Orange Shirt Day: September 30th

September 30 is an annual day to recognize and raise awareness about the residential school system in Canada, join together in the spirit of reconciliation, and honour the experiences of Indigenous Peoples. Between the late 1800s and 1996, more than 150,000 First Nations, Métis and Inuit children attended Indian residential schools – Orange Shirt Day commemorates this legacy.


UBC’s Indian Residential School History and Dialogue Centre (IRSHDC) seeks to raise awareness about Orange Shirt Day and its meaning to affect positive change within the UBC community by providing opportunities and approaches to reflect on complex historical legacies, personal experiences and community.

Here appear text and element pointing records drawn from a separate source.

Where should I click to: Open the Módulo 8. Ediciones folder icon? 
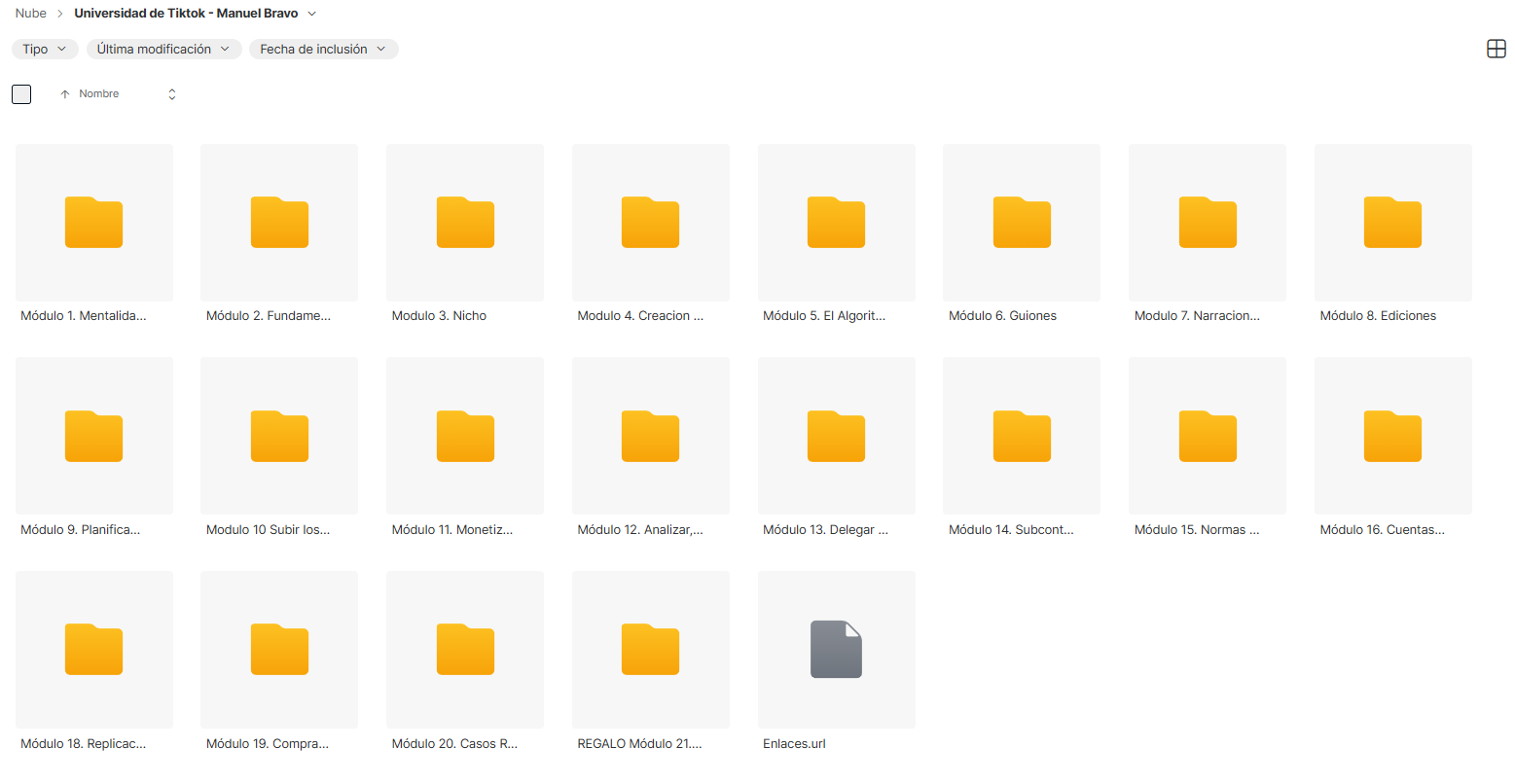tap(1392, 222)
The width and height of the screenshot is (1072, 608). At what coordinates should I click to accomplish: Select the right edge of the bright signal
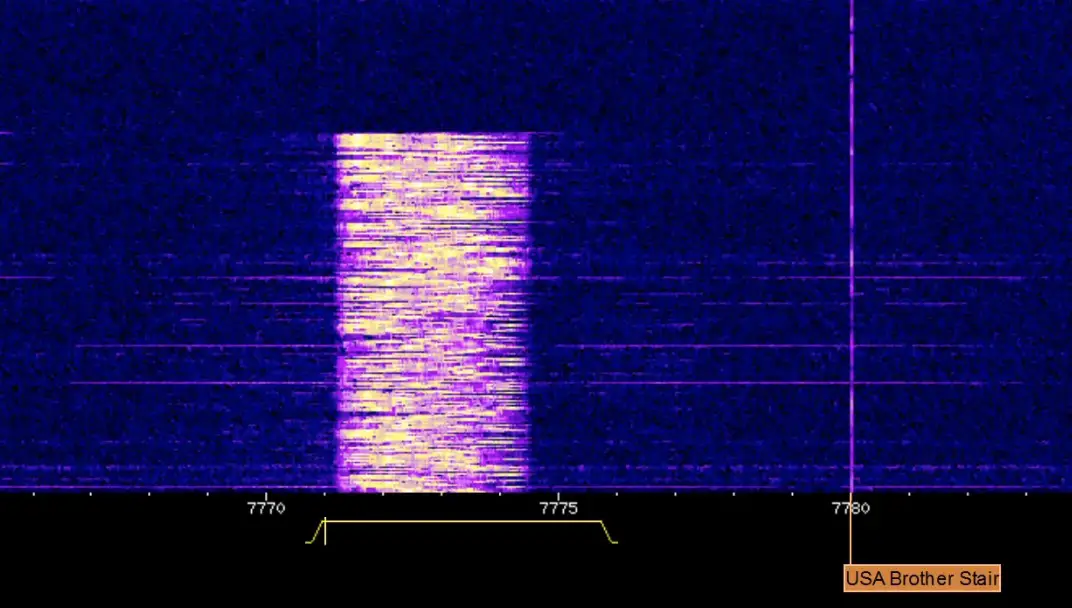click(527, 310)
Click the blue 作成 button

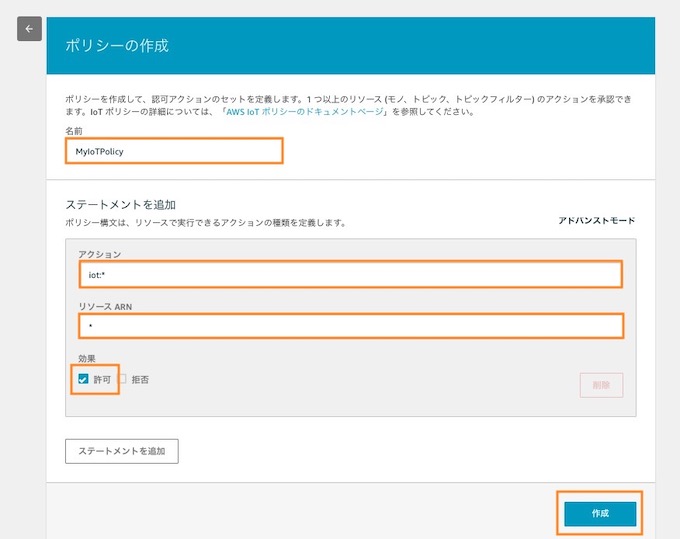tap(600, 513)
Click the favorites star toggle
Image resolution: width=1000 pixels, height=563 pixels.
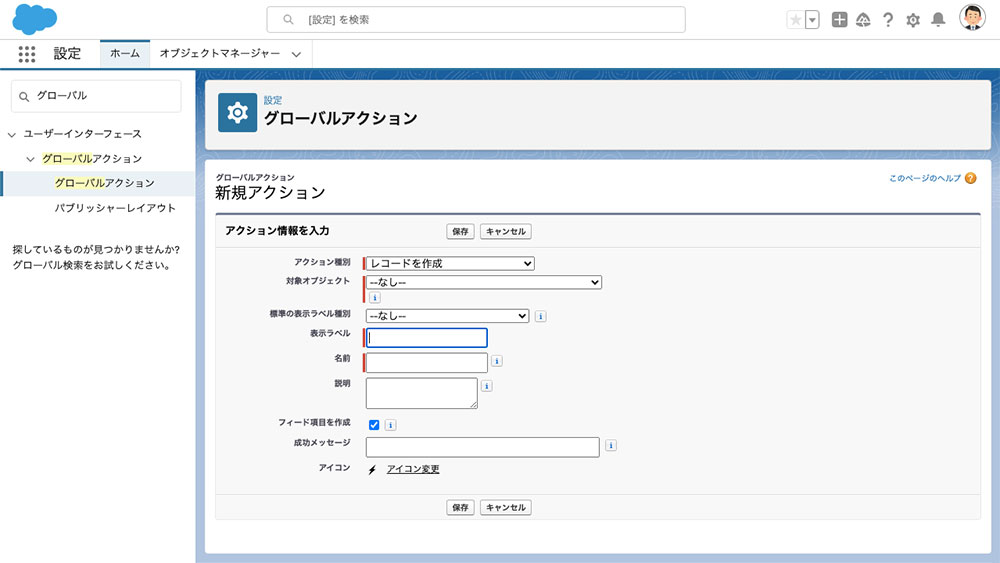795,20
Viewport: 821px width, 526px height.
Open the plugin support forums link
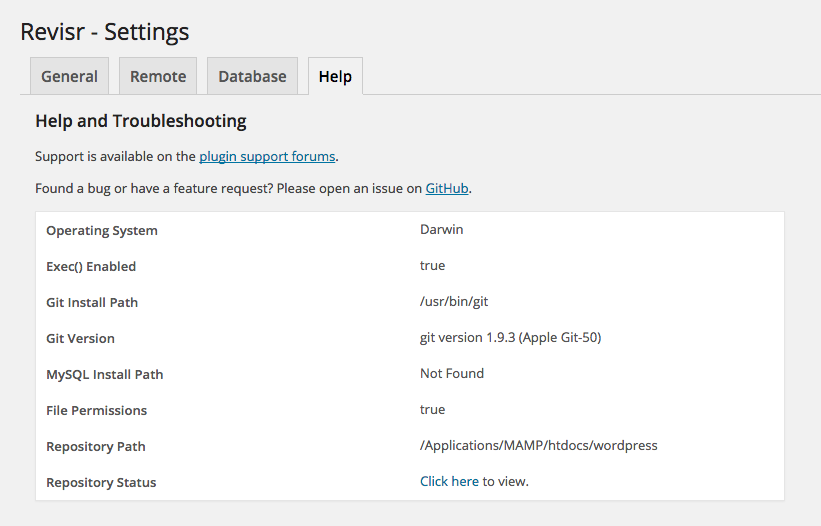point(267,156)
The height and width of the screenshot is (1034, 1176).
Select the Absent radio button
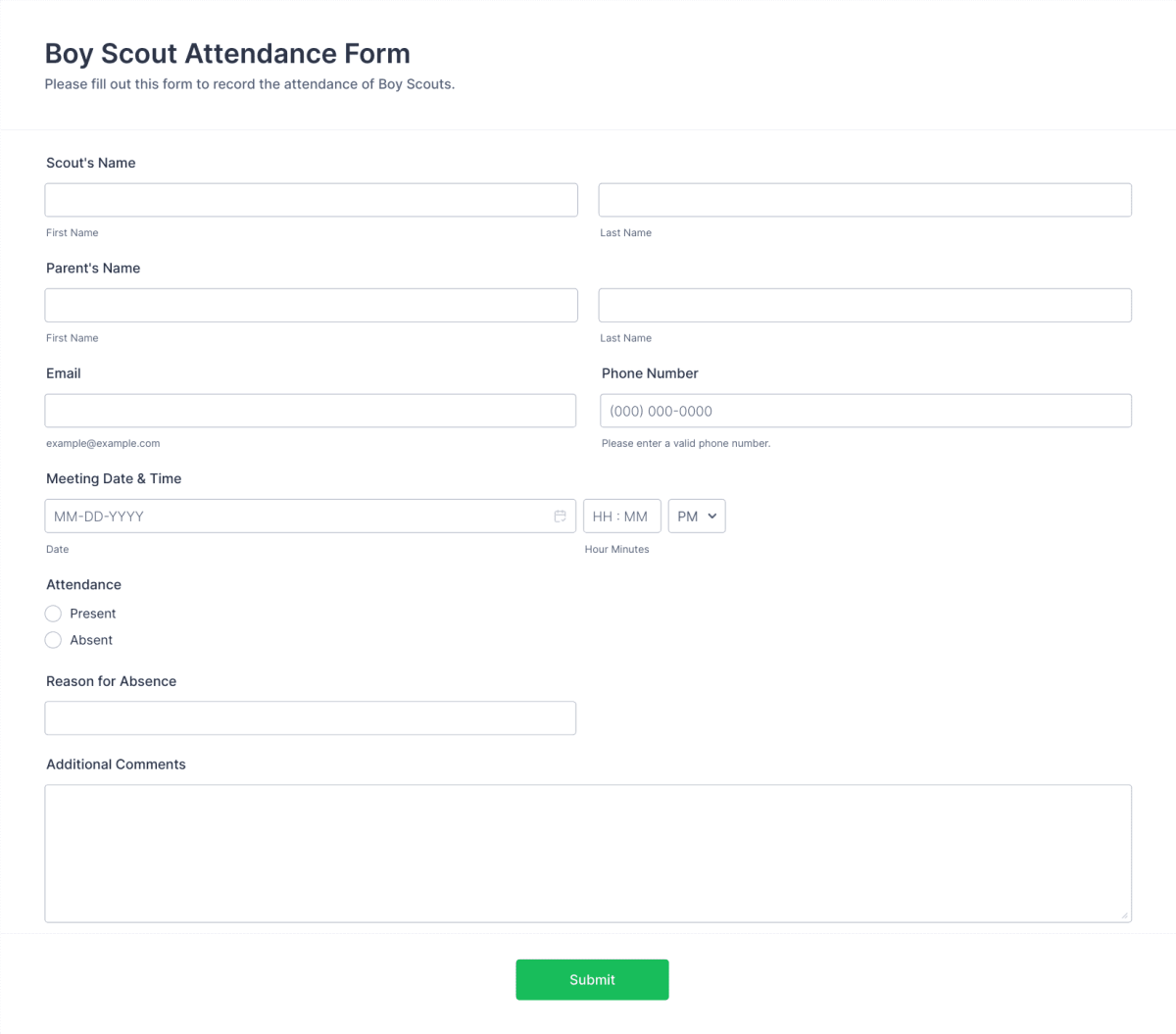(53, 639)
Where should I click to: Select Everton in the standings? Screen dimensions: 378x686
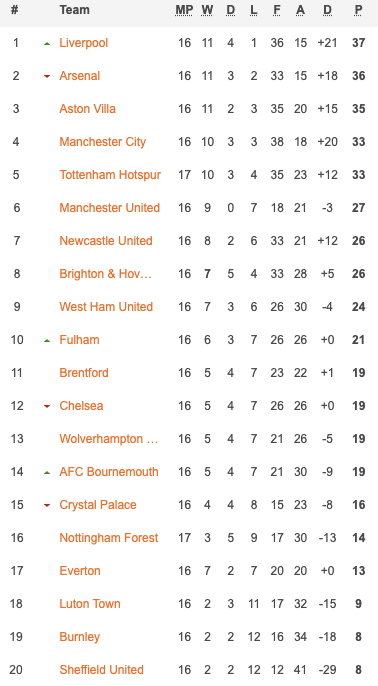pyautogui.click(x=80, y=571)
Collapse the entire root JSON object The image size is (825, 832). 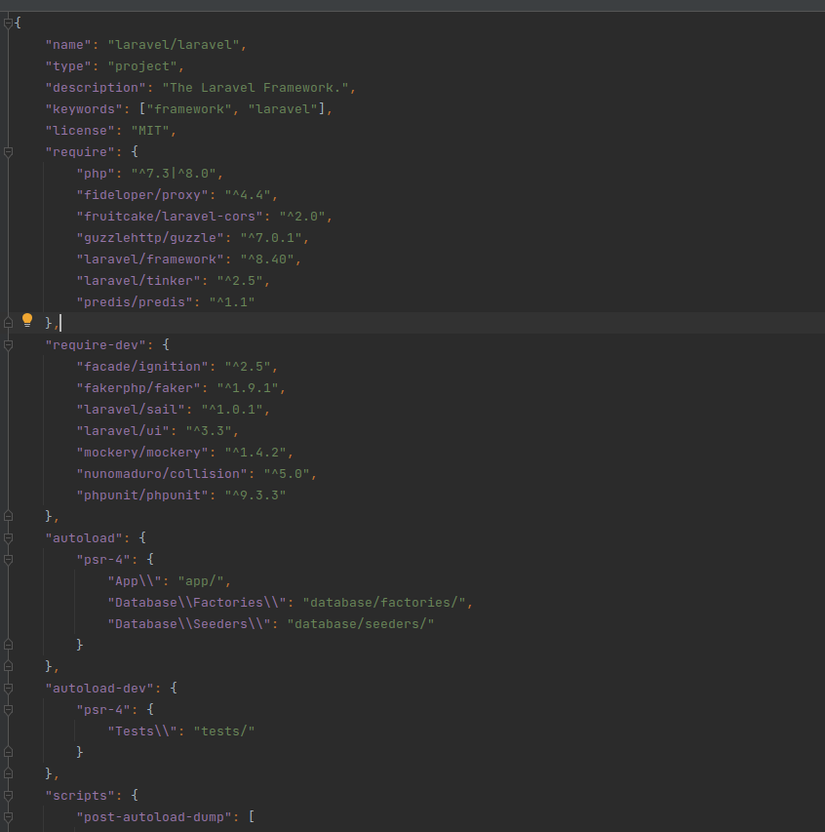pos(8,21)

Origins of Orange Shirt Day:

“The colour orange has always reminded me of that, and how my feelings didn’t matter, how no one cared, and how I felt I was worth nothing.” Phyllis Webstad

Six-year-old Phyllis Webstad was excited about her first day at St. Joseph’s Residential School in Williams Lake, B.C. in 1973. Her granny had bought her a new, bright orange shirt for the occasion. But when she proudly arrived at the church-run residential school, she was stripped of her clothes, and her hair was cut. Her new shirt was taken away and she never got it back.

Phyllis is Northern Secwpemc (Shuswap) from the Stswecem’c Xgat’tem First Nation (Canoe Creek Indian Band). Today she is the Executive Director of the Orange Shirt Society, which encourages local school districts, organizations and the general public to wear orange and discuss the legacy of residential schools annually.

The annual Orange Shirt Day commemoration on September 30 is an opportunity to discuss the effects of Residential Schools and the legacy they have left behind.

The date was chosen as it is the time of year when children were taken from their homes to residential schools. It also marks the beginning of the school year, and reaffirms that “Every Child Matters.”